## [Brief]
Copy the listing below word for word, leaving out the pictures.
++++++++++++++++++++
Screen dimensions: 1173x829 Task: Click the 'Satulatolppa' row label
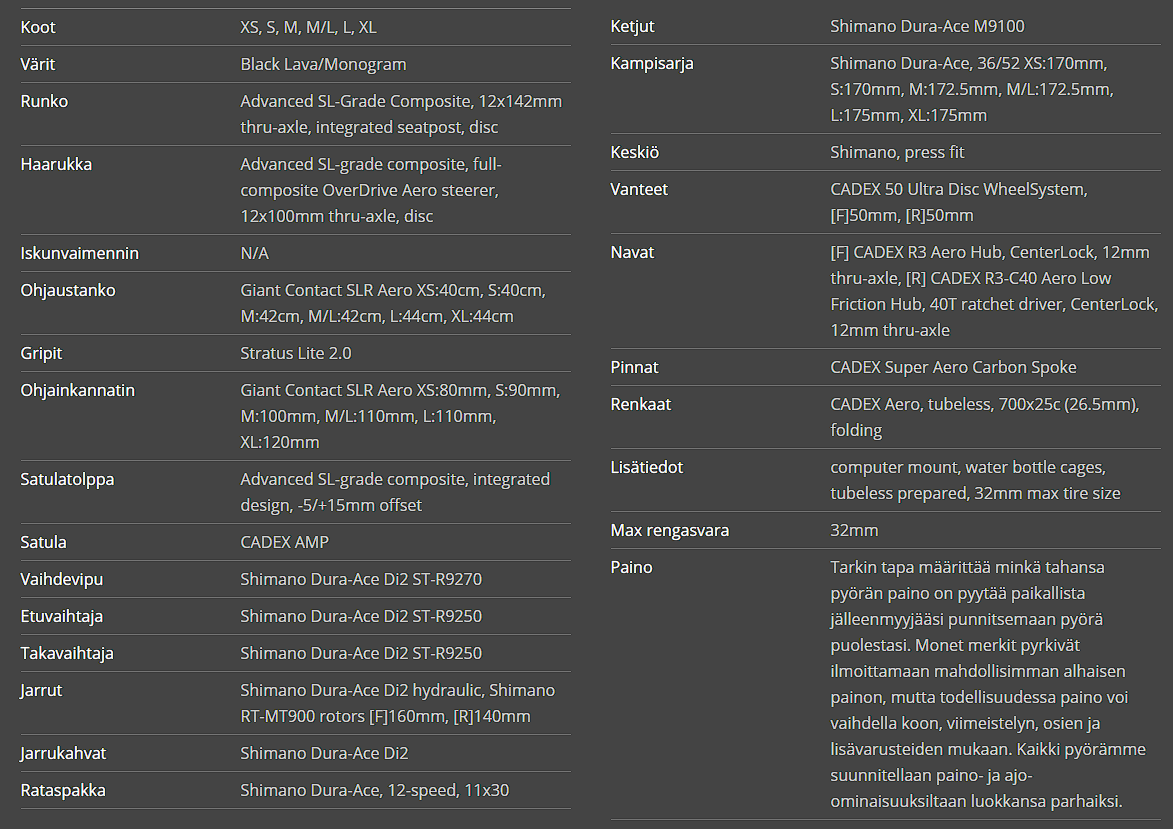[x=67, y=479]
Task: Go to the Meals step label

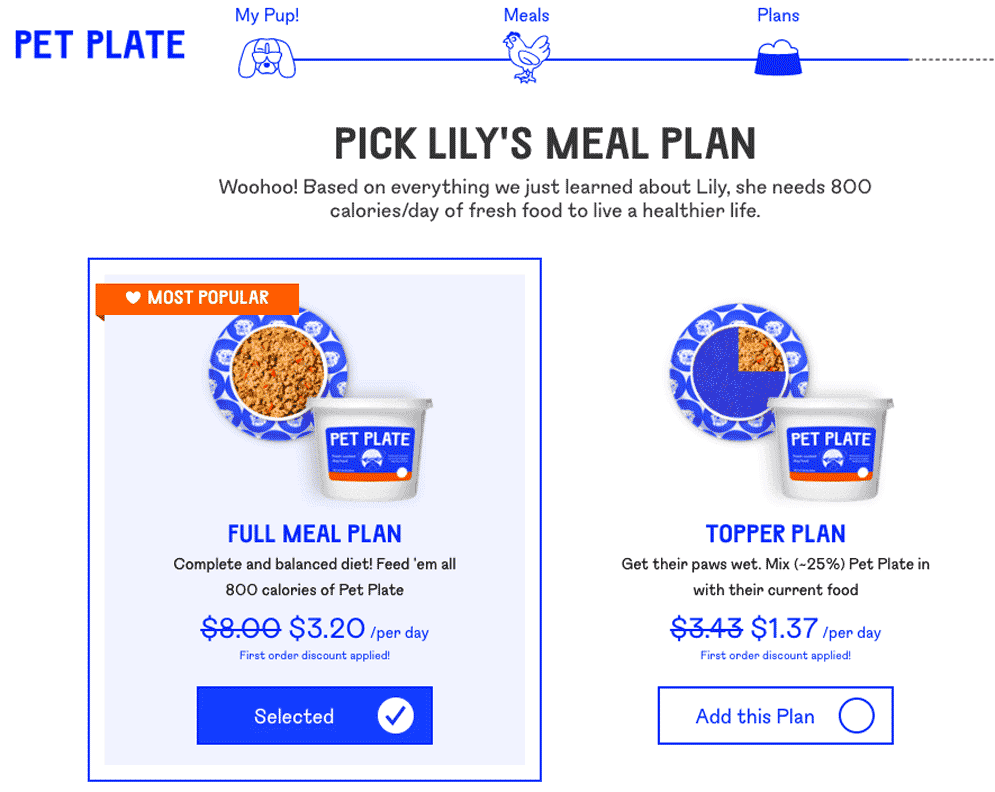Action: click(526, 15)
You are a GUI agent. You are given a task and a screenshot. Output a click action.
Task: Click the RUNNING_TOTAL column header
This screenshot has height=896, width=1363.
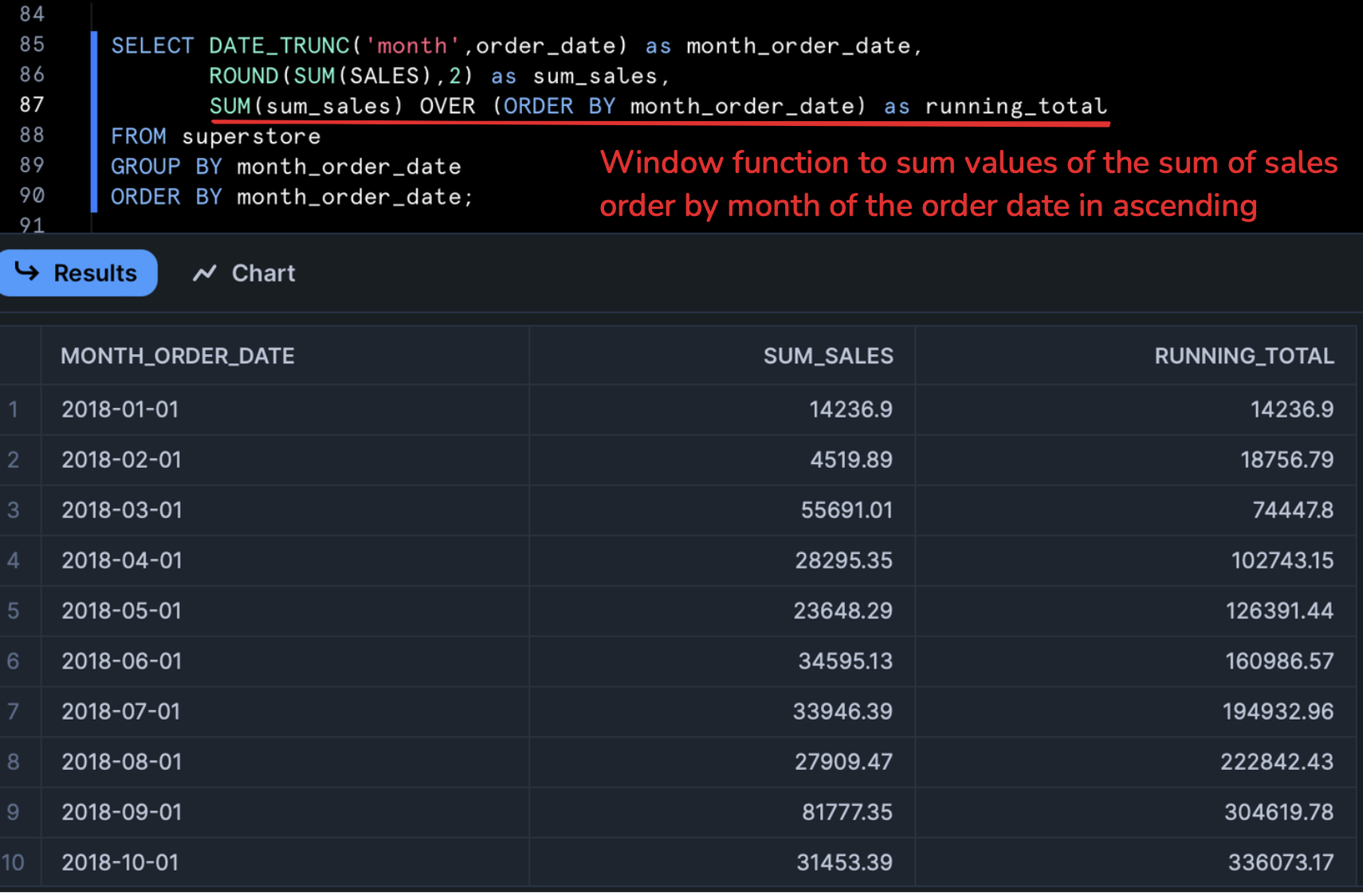point(1243,356)
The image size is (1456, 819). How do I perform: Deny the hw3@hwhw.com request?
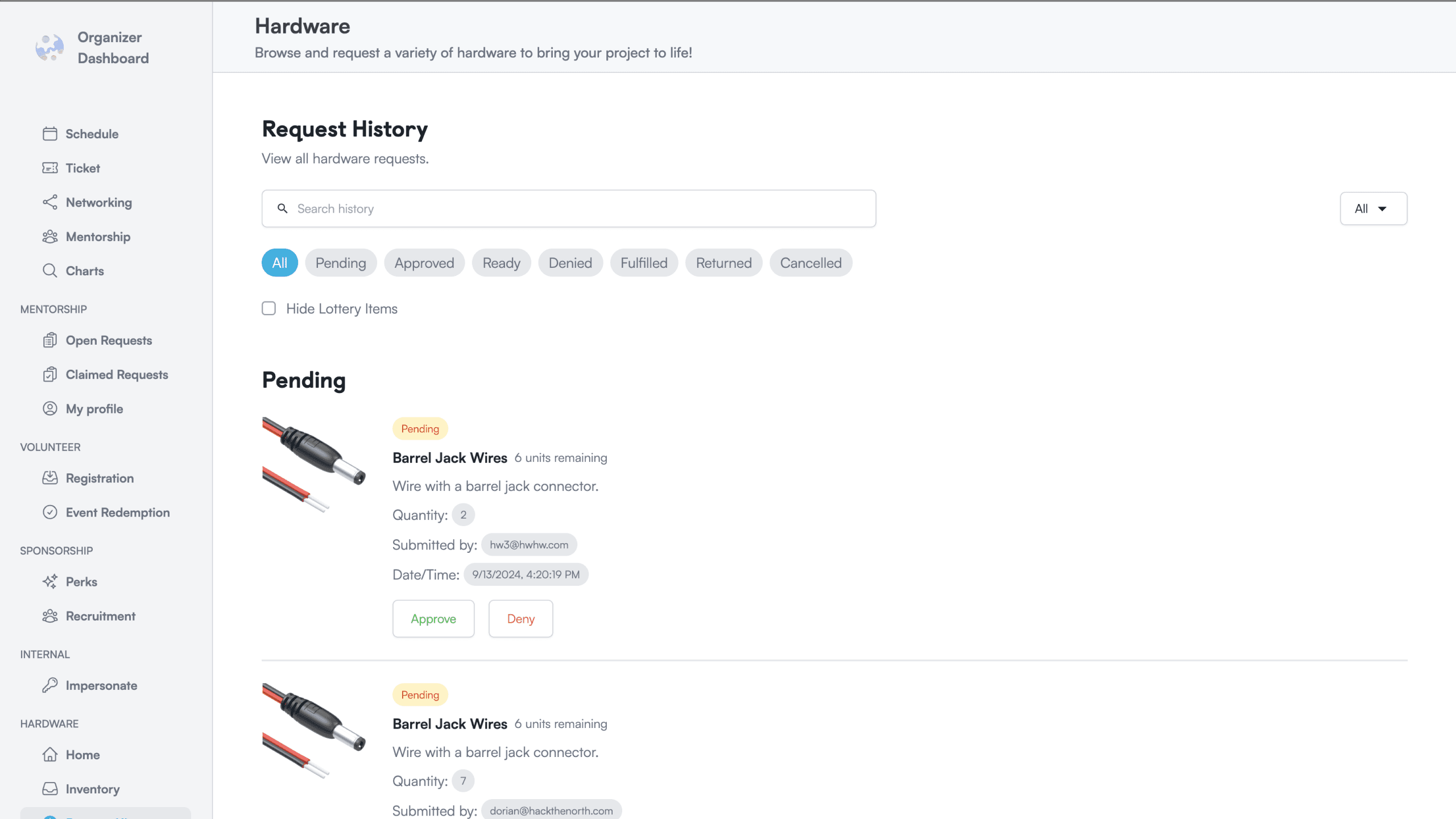pyautogui.click(x=520, y=619)
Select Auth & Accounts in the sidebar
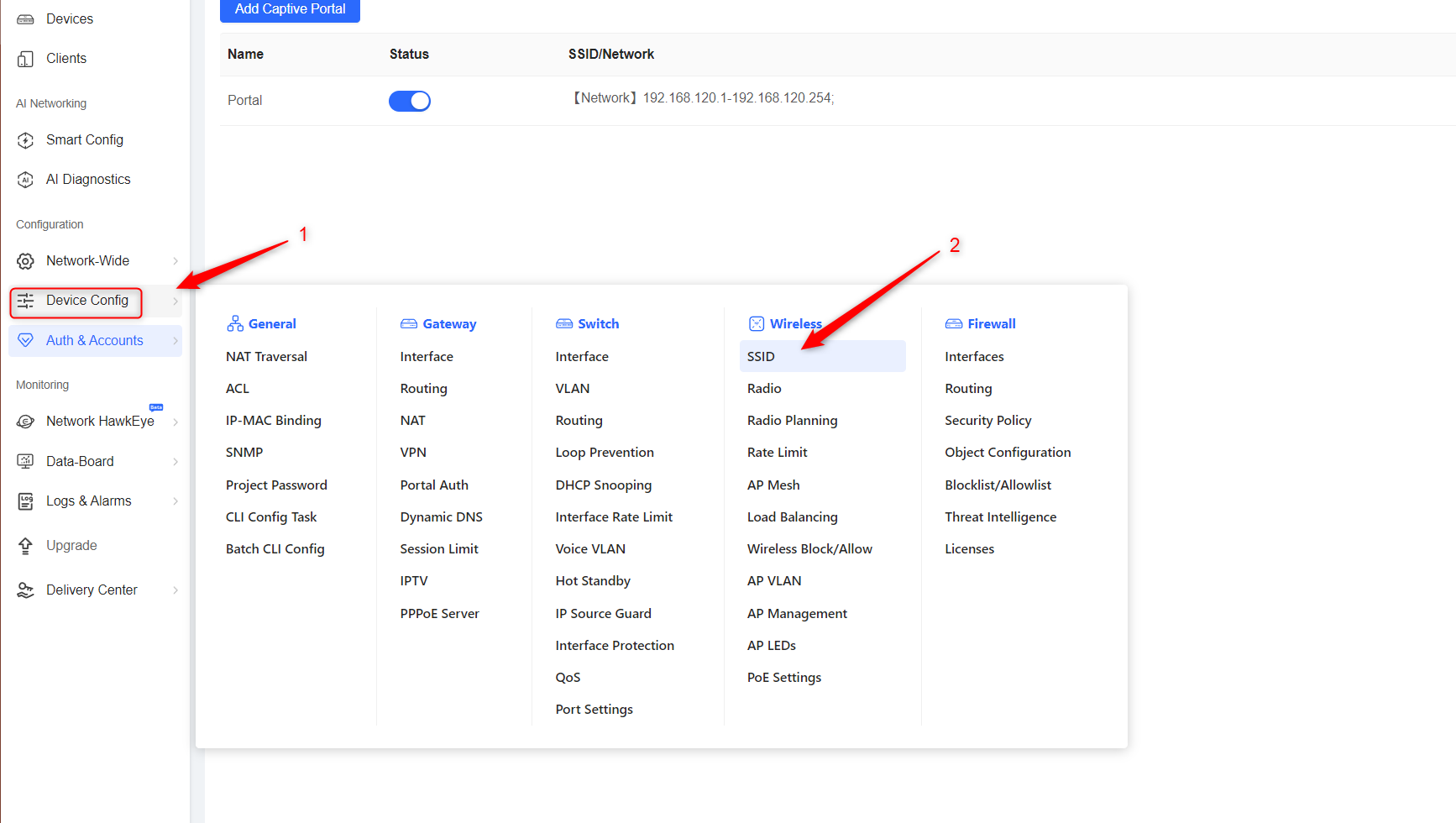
++++++++++++++++++++
## [Final answer]
Screen dimensions: 1173x829 Task: Click the 'Satulatolppa' row label
[x=67, y=479]
Task: Go to the Meals step label

Action: click(526, 15)
You are a GUI agent. You are given a task and a screenshot. Output a click action.
Task: Click the RUNNING_TOTAL column header
This screenshot has height=896, width=1363.
point(1243,356)
The image size is (1456, 819). How do I perform: Deny the hw3@hwhw.com request?
pyautogui.click(x=520, y=619)
Select Auth & Accounts in the sidebar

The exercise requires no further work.